As a precursor to get this to work, I needed to create some parameters for Wtp.process(), the main function that starts the whole "process this whole wikitext project". It does the preprocessing, including pre-expanding some templates that are heuristically determined to change how things would parse downstream... And the table in az-suffix-forms is included in that. So what happens? After the pre-expansion happens, the data contains a nameless table that has the contents of the az-suffix-forms template... But not by the template's name, just HTML. It can't be rolled back after that point, it's baked in and impossible to extract by name; it's in wikt-cache and can't be overridden so that the template's name is kept (I think, tried that pretty early-on). Which is annoying, because to test if it worked I had to recreate the cache.

So the new parameters to Wtp.process() let us specify templates by names that should and should not be pre-expanded. These are passed down until we hit the part where Wtp.need_pre_expand (ctx.need_pre_expand) is generated, which is the set containing the list of whether a template should be pre-expanded after heuristics. We just remove anything in DO_NOT_PRE_EXPAND from that, and this way we can stop az-suffix-forms and other named templates from expanding.

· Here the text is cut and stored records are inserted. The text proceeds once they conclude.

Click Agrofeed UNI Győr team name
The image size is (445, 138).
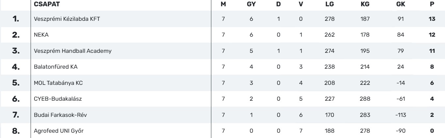click(x=54, y=130)
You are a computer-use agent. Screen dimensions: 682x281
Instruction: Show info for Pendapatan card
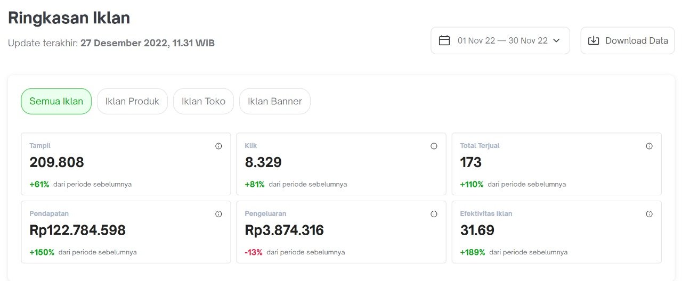pos(218,214)
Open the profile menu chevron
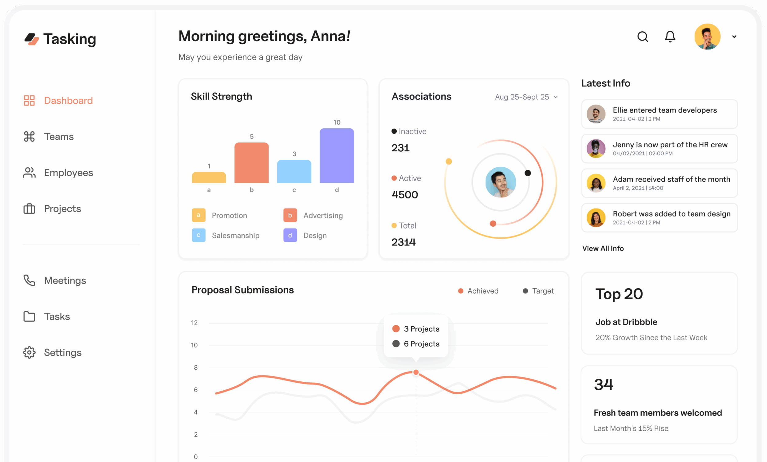This screenshot has width=767, height=462. pyautogui.click(x=734, y=37)
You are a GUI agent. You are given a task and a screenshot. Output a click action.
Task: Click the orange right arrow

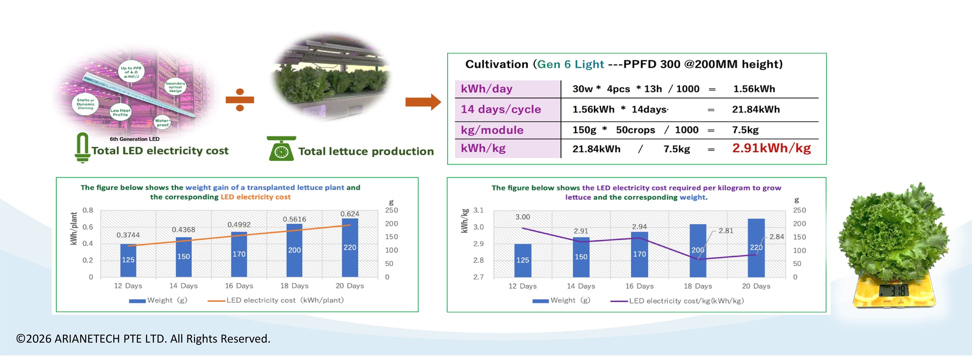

@xxyzz I also moved some code specific for Chinese wiktionary (the langhd stuff) into wiktextract, so that wikitextprocessor is as agnostic as possible. We should probably do that to most or all "xy-wiktionary"-specific code in wikitextprocessor. Should probably create something like language_specific, except for different wiktionaries, but that seems like a lot of work.

Anyhow, now that az-suffix-forms is not being expanded, we can extract it from the parse-tree before it is parsed in parse_part_of_speech, add it to a temporary LEVEL5 node and throw it to parse_inflection()! It actually worked!!

I'm just posting this so that I remember to commit on Monday.